Adapun mazhab Syafi'i, lanjutnya, salat Jumat dilaksanakan oleh jemaah yang sedikitnya empat puluh orang meskipun sekalian dengan imamnya.
"Semua harus penduduk setempat, orang-orang yang wajib salat Jumat yang hadir dari awal khotbah sampai selesai pelaksanaan salat. Demikian mazhab Hambali hampir sama dalam hal ini dengan mazhab Syafi'i," tuturnya.
Cholil mengatakan semua pendapat imam mazhab itu memungkinkan untuk diikuti asalkan tidak karena talfiq. Talfiq adalah mencampur pendapat ulama mazhab dengan tujuan mencari kemudahan, menggampangkan hukum Islam/tatabbu' urukhash.
"Di antara sebab perbedaan pendapat ulama ini adalah interpretasi surat Al-Jum'ah ayat 9 itu hingga dapat ditafsirkan jumlah yang diseru untuk salat Jumat tiga orang lebih. Maka lebih dari tiga orang dalam satu daerah hukumnya wajib melaksanakan ibadah salat Jumat. Tapi karena kehati-hatian Imam Syafi'i mensyaratkan minimal salat Jumat dilakukan oleh 40 orang," sambungnya.
Karena itu, lanjutnya, bagi warga Jakarta yang saat ini wilayahnya paling banyak pandemi Corona, maka dibolehkan untuk tidak melaksanakan salat Jumat. Namun, bagi warga yang berada di daerah lain yang sebaran virus Corona belum ada, maka wajib melaksanakan salat Jumat.
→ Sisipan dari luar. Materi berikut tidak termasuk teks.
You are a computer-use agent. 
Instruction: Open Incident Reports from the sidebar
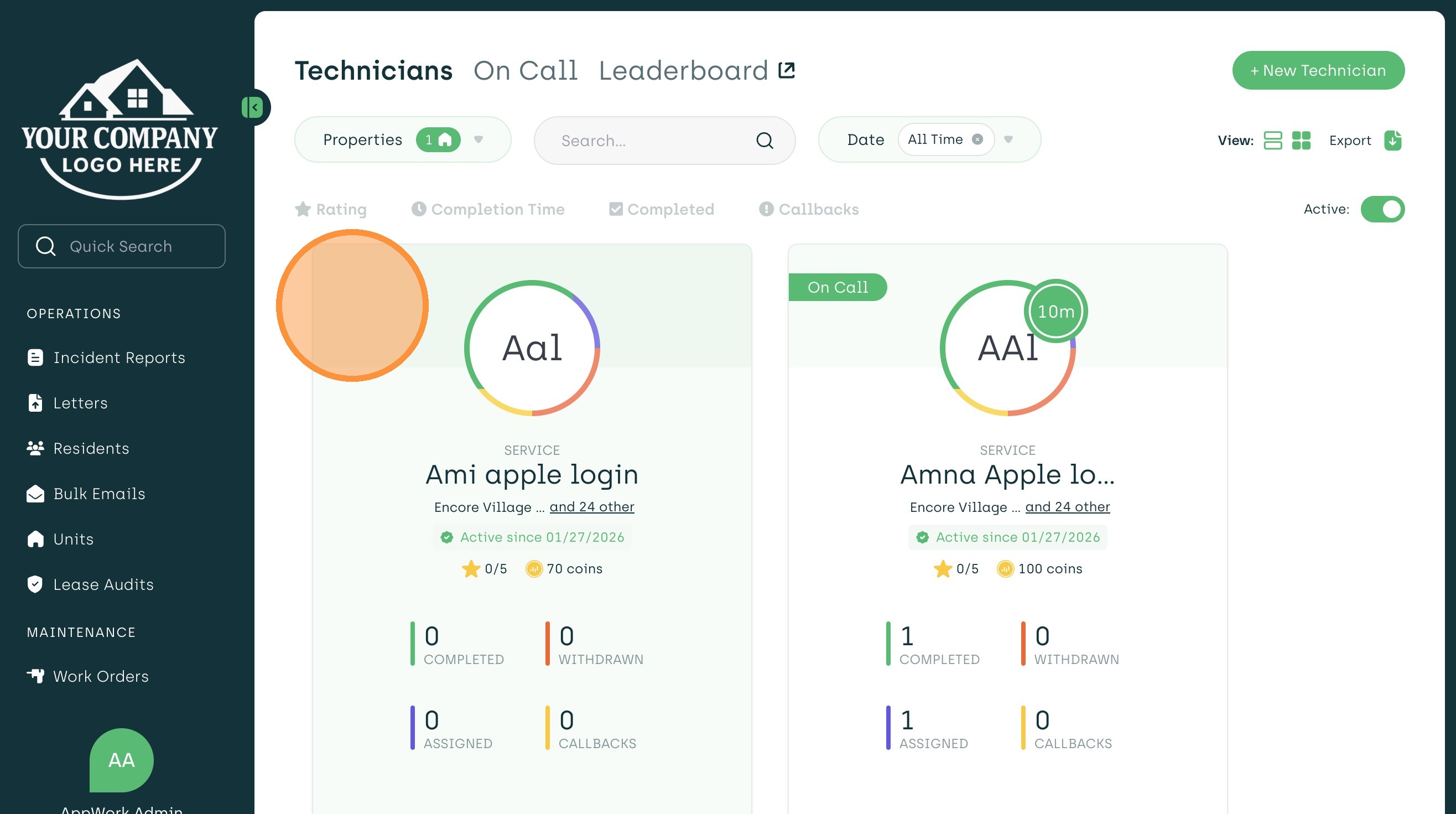(x=119, y=358)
"Kondisi sekarang ini seperti di Jakarta dapat memilah tempat mana yang rawan COVID-19, sehingga boleh meninggalkan salat Jumat demi keselamatan diri dan masyarakat. Lalu seperti daerah lain yang masih steril dari COVID-19, maka wajib melaksanakan salat Jumat seraya ikhtiar dan berhati-hati. Wallahua'alam bisshawab," ujarnya.
Sebelumnya, Ketua Bidang Fatwa MUI Huzaemah juga meluruskan informasi terkait isu MUI membolehkan masyarakat melakukan salat Jumat di rumah di tengah pandemi Corona. Huzaemah menegaskan MUI tidak pernah mengeluarkan fatwa itu.
"Hanya dikatakan boleh tidak melakukan salat Jumat, tetapi diganti salat Zuhur di kediaman masing-masing, nggak ada itu bunyinya boleh salat Jumat di rumah. Salat Jumat itu kan jemaah, bagaimana (kalau) di rumah," tegasnya.